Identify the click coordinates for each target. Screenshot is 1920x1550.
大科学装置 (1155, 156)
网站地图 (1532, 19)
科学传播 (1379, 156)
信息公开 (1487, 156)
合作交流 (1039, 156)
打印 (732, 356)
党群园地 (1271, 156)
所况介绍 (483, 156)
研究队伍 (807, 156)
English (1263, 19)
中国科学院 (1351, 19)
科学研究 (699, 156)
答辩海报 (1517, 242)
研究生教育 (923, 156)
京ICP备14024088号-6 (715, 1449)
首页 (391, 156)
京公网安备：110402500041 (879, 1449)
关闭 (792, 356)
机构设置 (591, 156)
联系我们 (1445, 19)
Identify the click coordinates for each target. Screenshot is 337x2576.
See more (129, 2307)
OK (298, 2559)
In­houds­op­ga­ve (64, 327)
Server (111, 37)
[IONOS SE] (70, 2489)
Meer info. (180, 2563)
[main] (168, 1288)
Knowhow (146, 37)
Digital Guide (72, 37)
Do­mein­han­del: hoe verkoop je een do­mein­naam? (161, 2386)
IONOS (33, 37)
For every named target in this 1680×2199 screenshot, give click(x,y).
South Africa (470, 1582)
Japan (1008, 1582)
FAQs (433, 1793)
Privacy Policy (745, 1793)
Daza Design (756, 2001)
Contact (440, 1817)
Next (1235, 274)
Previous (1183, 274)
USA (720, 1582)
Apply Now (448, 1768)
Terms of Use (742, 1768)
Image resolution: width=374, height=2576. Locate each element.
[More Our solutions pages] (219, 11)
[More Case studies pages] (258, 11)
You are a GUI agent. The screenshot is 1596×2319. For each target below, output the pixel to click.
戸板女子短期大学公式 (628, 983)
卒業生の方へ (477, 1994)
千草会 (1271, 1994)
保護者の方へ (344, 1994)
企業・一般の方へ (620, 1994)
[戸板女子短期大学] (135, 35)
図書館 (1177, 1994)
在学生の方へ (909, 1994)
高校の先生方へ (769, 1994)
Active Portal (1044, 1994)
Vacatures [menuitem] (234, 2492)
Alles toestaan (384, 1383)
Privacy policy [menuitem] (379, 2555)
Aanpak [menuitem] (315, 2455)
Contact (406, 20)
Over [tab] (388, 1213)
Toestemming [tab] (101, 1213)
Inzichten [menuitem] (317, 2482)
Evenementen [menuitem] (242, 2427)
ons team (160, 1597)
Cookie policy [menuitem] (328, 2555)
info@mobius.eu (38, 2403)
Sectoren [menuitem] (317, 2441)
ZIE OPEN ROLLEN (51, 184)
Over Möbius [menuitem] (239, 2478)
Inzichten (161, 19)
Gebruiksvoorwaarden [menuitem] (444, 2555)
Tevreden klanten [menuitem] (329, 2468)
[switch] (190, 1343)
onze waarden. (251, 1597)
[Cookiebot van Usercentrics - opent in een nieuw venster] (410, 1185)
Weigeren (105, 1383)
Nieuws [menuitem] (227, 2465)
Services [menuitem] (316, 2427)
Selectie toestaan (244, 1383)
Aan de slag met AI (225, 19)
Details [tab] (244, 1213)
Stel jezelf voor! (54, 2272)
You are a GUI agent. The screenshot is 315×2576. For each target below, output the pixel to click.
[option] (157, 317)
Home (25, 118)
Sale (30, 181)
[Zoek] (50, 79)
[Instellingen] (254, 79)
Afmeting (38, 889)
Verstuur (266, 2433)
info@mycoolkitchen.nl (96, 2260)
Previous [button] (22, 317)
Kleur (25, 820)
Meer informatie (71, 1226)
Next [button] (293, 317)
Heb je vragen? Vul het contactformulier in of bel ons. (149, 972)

· · · · ·

**Try it**
The records above are to be duplicated in full and exactly.

**Problem solution**
Identify the click coordinates for each target. Screenshot is 1920x1550.
大科学装置 (1155, 156)
网站地图 (1532, 19)
科学传播 (1379, 156)
信息公开 (1487, 156)
合作交流 (1039, 156)
打印 (732, 356)
党群园地 (1271, 156)
所况介绍 (483, 156)
研究队伍 (807, 156)
English (1263, 19)
中国科学院 (1351, 19)
科学研究 (699, 156)
答辩海报 (1517, 242)
研究生教育 (923, 156)
京ICP备14024088号-6 (715, 1449)
首页 (391, 156)
京公网安备：110402500041 (879, 1449)
关闭 (792, 356)
机构设置 (591, 156)
联系我们 (1445, 19)
Identify the click coordinates for each target. Screenshot is 337x2576.
See more (129, 2307)
OK (298, 2559)
In­houds­op­ga­ve (64, 327)
Server (111, 37)
[IONOS SE] (70, 2489)
Meer info. (180, 2563)
[main] (168, 1288)
Knowhow (146, 37)
Digital Guide (72, 37)
Do­mein­han­del: hoe verkoop je een do­mein­naam? (161, 2386)
IONOS (33, 37)
For every named target in this 1680×2199 screenshot, give click(x,y).
South Africa (470, 1582)
Japan (1008, 1582)
FAQs (433, 1793)
Privacy Policy (745, 1793)
Daza Design (756, 2001)
Contact (440, 1817)
Next (1235, 274)
Previous (1183, 274)
USA (720, 1582)
Apply Now (448, 1768)
Terms of Use (742, 1768)
Image resolution: width=374, height=2576. Locate each element.
[More Our solutions pages] (219, 11)
[More Case studies pages] (258, 11)
You are a GUI agent. The screenshot is 1596×2319. For each target below, output the pixel to click.
戸板女子短期大学公式 (628, 983)
卒業生の方へ (477, 1994)
千草会 (1271, 1994)
保護者の方へ (344, 1994)
企業・一般の方へ (620, 1994)
[戸板女子短期大学] (135, 35)
図書館 (1177, 1994)
在学生の方へ (909, 1994)
高校の先生方へ (769, 1994)
Active Portal (1044, 1994)
Vacatures [menuitem] (234, 2492)
Alles toestaan (384, 1383)
Privacy policy [menuitem] (379, 2555)
Aanpak [menuitem] (315, 2455)
Contact (406, 20)
Over [tab] (388, 1213)
Toestemming [tab] (101, 1213)
Inzichten [menuitem] (317, 2482)
Evenementen [menuitem] (242, 2427)
ons team (160, 1597)
Cookie policy [menuitem] (328, 2555)
info@mobius.eu (38, 2403)
Sectoren [menuitem] (317, 2441)
ZIE OPEN ROLLEN (51, 184)
Over Möbius [menuitem] (239, 2478)
Inzichten (161, 19)
Gebruiksvoorwaarden [menuitem] (444, 2555)
Tevreden klanten [menuitem] (329, 2468)
[switch] (190, 1343)
onze waarden. (251, 1597)
[Cookiebot van Usercentrics - opent in een nieuw venster] (410, 1185)
Weigeren (105, 1383)
Nieuws [menuitem] (227, 2465)
Services [menuitem] (316, 2427)
Selectie toestaan (244, 1383)
Aan de slag met AI (225, 19)
Details [tab] (244, 1213)
Stel jezelf voor! (54, 2272)
You are a GUI agent. The screenshot is 315×2576. For each target below, output the pixel to click.
[option] (157, 317)
Home (25, 118)
Sale (30, 181)
[Zoek] (50, 79)
[Instellingen] (254, 79)
Afmeting (38, 889)
Verstuur (266, 2433)
info@mycoolkitchen.nl (96, 2260)
Previous [button] (22, 317)
Kleur (25, 820)
Meer informatie (71, 1226)
Next [button] (293, 317)
Heb je vragen? Vul het contactformulier in of bel ons. (149, 972)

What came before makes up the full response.